I am more interested in having my ideas adapted into our current self-governance than merely winning the election. Or, similarly, I feel there is a type of victory (more substantive than my claim of “victory on cost-basis” that you reported in 2009) to be had by participation per se. I feel that I am more like a Paul Revere figure getting the word out about Residentialists v. Developers 2012 – The Highrises Are Coming! The Highrises Are Coming!” — than a Samuel Adams planning and catalyzing the revolution per se. My campaign seeks to provoke a louder and more harmonized voice of dissent among the people who are dismissed as naysayers, gadflies, cranks and fuddy-duddies. (Like a noise pop band, if you permit the digression into my actual field of expertise, rock music; Deerhoof, versus a random assortment of car alarms, Asplundh grinders, and dishes dropped on concrete floors; Deerhoof, who opened for Radiohead; Radiohead who wrote a song perhaps as agitprop or commentary called “Palo Alto” if you, again, excuse the further digression.

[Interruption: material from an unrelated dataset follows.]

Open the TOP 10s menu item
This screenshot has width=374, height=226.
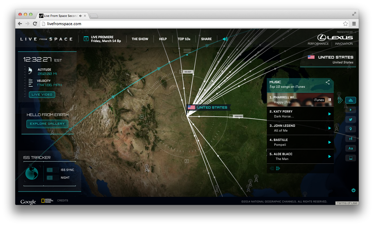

Pomo digression, self-referencing, and, in form, also alluding to the acrylic sax and compositional innovations of Ornette Coleman, he of the famous “Plastic Alto” – I work with jazz musicians and sometimes steal their mindset – as well as Ginsberg’s “Howl” – his “Moloch! Moloch! Moloch!” and such. I like to claim that these long digressions, and like my description of my piece “420 Cambridge” in response to a question by Bill about dope normlization per se, are a “jazz” type of structure or form and not mere ramblings. The Czechs had a writer for president once, for example. Splitting the difference between jazz and rock, if you can still follow this, like Nels Cline. I am not so much declining to state as Nels-clining-to-state, if you will).
At this point I am focusing my campaign – as I explained late last night, or, rather earlier today – on three points: 1) To question whether the developers have too much say and sway; 2) whether PC planned community zoning is the most concentrated form of abuse of the system and 3) as a recent, dramatic and potentially pernicious example, if the 27 University project, Arrillaga Towers and Theater, — disregarding or clarifying the distinction between PC zoning – and for example the varying application of “public benefits”therein, –and the re-zoning and “re-evaluat(ion of ) development policies and regulations” inherent in that proposal and case (but not yet, despite the use of the term “applicant” an actual application).
But you can of course cover or not cover my work as you see fit. I feel a better story might be why is it that there are so few candidates this cycle? What is the effect of the switch from odd years to even, and how was that switch accomplished? Why did PAN cancel is forum?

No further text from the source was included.